As the company moves Vista and its overarching security strategy forward, said Stephen Toulouse, Microsoft's security program manager, the software giant will remained focused on attempting to cut down on vulnerabilities and improving the computing experience for end users, many of whom are drowning in a sea of malware attacks that slow the performance of their PCs and attempt to steal their personal data.
"To the extent that people are concerned that there's tension [between Microsoft and its security partners], we want to point out the our first priority is always going to be protecting our customers, who have told us they want [Vista] to be more secure from engineering standpoint and to have more security features and functions onboard," Toulouse said.

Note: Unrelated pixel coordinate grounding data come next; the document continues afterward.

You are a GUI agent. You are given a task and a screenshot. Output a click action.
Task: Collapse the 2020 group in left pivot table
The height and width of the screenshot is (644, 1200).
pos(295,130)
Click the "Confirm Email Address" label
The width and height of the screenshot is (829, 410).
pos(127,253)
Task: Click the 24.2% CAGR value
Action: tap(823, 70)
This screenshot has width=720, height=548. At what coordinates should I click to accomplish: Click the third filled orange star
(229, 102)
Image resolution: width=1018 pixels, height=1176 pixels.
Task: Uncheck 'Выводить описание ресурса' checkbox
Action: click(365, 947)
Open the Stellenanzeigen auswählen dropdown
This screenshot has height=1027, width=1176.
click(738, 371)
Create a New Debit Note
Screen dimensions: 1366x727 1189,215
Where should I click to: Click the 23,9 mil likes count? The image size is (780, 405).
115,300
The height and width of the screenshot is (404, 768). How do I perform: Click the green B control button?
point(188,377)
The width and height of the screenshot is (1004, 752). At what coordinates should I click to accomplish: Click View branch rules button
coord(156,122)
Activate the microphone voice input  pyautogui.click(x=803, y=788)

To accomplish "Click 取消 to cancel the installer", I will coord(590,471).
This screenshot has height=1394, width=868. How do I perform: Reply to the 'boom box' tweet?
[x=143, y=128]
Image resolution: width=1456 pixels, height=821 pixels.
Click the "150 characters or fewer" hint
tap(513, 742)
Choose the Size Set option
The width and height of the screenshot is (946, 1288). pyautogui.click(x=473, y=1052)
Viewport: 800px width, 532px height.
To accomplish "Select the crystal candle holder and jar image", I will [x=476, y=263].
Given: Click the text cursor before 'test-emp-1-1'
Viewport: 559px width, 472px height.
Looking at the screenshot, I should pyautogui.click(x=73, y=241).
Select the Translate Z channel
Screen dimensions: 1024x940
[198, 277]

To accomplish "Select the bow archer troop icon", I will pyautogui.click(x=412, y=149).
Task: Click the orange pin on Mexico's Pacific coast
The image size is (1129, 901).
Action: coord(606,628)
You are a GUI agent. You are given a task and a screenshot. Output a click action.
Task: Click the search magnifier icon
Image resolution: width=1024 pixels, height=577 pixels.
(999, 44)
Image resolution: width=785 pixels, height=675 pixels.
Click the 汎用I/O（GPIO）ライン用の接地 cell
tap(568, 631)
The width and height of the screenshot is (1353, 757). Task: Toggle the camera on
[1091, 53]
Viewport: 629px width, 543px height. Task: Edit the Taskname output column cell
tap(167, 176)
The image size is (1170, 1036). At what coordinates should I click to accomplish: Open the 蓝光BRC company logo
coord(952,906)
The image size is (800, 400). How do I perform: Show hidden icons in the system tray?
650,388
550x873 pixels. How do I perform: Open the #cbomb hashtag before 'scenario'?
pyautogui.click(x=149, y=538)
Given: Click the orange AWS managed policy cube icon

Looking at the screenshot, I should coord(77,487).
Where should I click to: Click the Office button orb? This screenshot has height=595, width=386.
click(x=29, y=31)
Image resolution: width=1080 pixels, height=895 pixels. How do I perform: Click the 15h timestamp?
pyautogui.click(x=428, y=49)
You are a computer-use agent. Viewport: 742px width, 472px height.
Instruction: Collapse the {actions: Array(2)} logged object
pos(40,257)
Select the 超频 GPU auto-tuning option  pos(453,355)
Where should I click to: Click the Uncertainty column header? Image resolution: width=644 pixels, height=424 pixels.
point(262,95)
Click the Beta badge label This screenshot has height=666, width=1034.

"At the same time, we know that security is not a problem that we can solve by ourselves, and that our customers want choices, so we have been working very hard with our partners to help them build products that work well with Vista."
McAfee and Symantec have complained that among other issues, Microsoft is using PatchGuard to deny third-party software makers access to the 64-bit version of Vista's kernel, the software's fundamental building block code.
The Microsoft partners say the firm has fallen short on its promise to provide partners with the so-called development keys needed to build products that work as effectively as their existing applications, which are allowed to access the kernel in Windows XP and other iterations of the company's software.
Toulouse disputes the fact that the partners have not been given sufficient alternatives to accessing the Vista kernel, pointing out the fact that developers from both companies have been living and working in Microsoft's Redmond, Wash., headquarters, where he said they have been provided with full-time support for their product development efforts.
Blocking kernel access in 64-bit Vista was a security measure needed to counter emerging IT threats such as rootkit viruses, he said, and Microsoft's own products won't access the software's core for security monitoring purposes either.
Whether antitrust regulators are ready to accept the inclusion of comprehensive security features as a fundamental necessity to doing business in the operating system market is the question that will likely sit at the center of any litigation that will be heard over Microsoft's burgeoning security business, analysts said.
If the company is to succeed in its efforts to assuage fears that it is trying to take over the security applications market via its work with Vista, or otherwise, Microsoft will need to provide evidence that its future sales hinges on the addition of security features such as PatchGuard, that appear to put other companies at a disadvantage, according to Kieran Shanahan, a Raleigh, N.C.-based attorney who won a $89 million settlement against Microsoft in 2004 for violating North Carolina's antitrust laws.
"Hopefully they've learned from past encounters that a lot of people will be watching them, and that they will not be allowed to use their market position to cram additional products down customers' throats," Shanahan said.
"At the same time, they do have the right to try and integrate new technologies; if they can prove that they're only rolling security features into Vista to benefit customers, I'm not sure how regulators will view that as a questionable business practice."